Tuesday, May 31, 2016

GUEST POST: "Finding My Story's Voice(s)" by Tracey Hecht

When I was a child I loved the Roald Dahl books. They made me laugh, used interesting language, and though they possessed characters unlike the people I knew in 'real' life, felt very believable to me.  I can almost remember which Dahl books I read where in my house and at what stages during my youth.  

When I thought to write a middle grade series, I had two things in mind:  

The first was my desire to create a voice that was unique to the series and distinguishable in the way that Dahl's books were distinguishable to me as a kid. 

The second was my hope to create a world of stories that could be enjoyed by kids as a group in the way that television and movies are shared and watched among friends. 

The two of these things together, the appeal to readers as group entertainment and in a distinct voice, were the goals that guided me in developing what we call a literary cinematic vernacular.

I have been told, though I didn't know it when I conceived it, that a three person protagonist voice is unusual for middle grade fiction.  The Nocturnals does not have a classic narrator voice, or single protagonist point-of-view.  

The Nocturnals has three characters:  a sugar glider named Bismark, a pangolin named Tobin, and fox named Dawn.  These three characters speak in a 'singular' voice that work in a loose 3-2-1 iambic pentameter:  for every three words from Bismark, there are two words from Tobin and one word from Dawn. 

 The ration is not literally 3 words, to 2 words, to 1 word, but it is the guiding rhythm and helps distinguish the voice of the series.

Bismark is a tiny marsupial who yammers on and on (and on!), Tobin chimes in to frame the things in which Bismark is ranting, and then Dawn speaks a word or two to punctuate the conversation.  It's snappy, cheeky, and from what we have seen, compels a kid to read (and share it) out loud.

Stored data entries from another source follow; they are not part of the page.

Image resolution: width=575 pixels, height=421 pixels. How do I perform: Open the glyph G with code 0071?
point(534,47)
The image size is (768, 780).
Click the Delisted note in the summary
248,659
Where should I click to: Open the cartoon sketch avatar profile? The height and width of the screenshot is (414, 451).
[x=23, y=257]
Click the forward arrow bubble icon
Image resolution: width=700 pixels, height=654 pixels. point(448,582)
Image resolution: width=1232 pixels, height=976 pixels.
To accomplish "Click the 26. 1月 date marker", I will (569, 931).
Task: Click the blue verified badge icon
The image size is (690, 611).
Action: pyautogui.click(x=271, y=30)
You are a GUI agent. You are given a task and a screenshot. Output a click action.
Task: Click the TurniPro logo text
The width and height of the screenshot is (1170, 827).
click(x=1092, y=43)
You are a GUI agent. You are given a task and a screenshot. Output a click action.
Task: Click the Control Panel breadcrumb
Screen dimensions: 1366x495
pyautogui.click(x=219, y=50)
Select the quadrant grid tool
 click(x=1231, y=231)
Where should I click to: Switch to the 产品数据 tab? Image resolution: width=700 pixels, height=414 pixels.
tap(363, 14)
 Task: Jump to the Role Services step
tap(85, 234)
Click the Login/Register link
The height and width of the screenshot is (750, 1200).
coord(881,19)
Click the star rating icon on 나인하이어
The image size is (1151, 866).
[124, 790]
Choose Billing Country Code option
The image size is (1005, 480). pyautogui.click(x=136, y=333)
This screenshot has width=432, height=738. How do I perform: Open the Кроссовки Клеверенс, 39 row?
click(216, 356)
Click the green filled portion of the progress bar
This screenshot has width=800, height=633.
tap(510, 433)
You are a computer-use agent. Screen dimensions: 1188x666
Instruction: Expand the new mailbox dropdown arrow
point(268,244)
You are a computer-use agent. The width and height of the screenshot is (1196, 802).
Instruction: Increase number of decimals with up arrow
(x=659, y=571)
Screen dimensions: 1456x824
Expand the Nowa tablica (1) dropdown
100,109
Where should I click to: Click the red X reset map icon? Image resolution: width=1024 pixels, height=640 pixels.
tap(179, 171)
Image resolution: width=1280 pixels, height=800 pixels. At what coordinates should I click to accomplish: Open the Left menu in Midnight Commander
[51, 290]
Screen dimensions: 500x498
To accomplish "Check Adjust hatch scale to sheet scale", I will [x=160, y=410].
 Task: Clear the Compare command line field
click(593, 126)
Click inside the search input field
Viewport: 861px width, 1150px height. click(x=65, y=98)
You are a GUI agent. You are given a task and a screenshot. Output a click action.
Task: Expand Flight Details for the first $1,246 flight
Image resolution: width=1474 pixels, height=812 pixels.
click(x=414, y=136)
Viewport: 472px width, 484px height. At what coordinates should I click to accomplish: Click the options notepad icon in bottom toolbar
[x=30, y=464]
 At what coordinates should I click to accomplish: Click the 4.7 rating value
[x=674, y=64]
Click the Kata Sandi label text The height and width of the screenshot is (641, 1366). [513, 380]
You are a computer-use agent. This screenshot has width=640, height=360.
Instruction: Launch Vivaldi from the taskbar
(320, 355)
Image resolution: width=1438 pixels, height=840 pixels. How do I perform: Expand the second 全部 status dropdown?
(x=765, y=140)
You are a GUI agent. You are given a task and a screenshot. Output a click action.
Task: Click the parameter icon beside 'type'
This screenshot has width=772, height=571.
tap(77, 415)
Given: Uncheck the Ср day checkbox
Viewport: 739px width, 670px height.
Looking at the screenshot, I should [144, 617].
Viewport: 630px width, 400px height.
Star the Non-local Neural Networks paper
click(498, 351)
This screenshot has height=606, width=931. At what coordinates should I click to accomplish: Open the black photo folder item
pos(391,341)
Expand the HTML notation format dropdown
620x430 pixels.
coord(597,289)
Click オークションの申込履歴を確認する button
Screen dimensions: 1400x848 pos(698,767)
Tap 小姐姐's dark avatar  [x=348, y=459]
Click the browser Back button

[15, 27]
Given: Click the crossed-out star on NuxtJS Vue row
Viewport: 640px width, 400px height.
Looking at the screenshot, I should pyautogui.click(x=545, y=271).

It's also great fun to write.

Tracey Hecht, founder of Fabled Films, is a writer and entrepreneur who has written, directed and produced for film. Tracey has launched several start-ups including DoughNet, an online company promoting savings and social responsibility for kids. Fabled Films brings together her passions and interests: writing, creativity, teamwork, and entrepreneurship. When she isn’t writing and managing a business, she can be found hiking, reading or spending time with her family. Tracey currently splits her time between New York City and Oquossoc, Maine with her husband, four children and three pets—none of which are a sugar glider.

The Nocturnals features three unlikely friends: Dawn, a serious fox, Tobin, a sweet pangolin and Bismark, the loud mouthed, pint sized sugar glider.  The stories all play out in their nighttime world with teamwork, friendship and humor in every adventure. 

In The Mysterious Abductions, the animals form a brigade of the night after a random encounter with a blood-thirsty snake, and just in time because something is threatening their night realm. Animals are disappearing without a trace. Together with the help of a wombat, a band of coyotes and many others, Dawn, Tobin and Bismark journey to the depths of the earth in a wacky, high stakes game that will determine all of their survival.


  1. Sounds like an interesting and very creative way of writing the characters. Congratulations on the release of Nocturnals.

  2. I love it when authors break the traditional rules and create something special. I think kids can understand the shift in POV as easily as adult readers. I love the cover on this book.

  3. Sounds like a really cool series and unique approach to storytelling~ and I love that cover!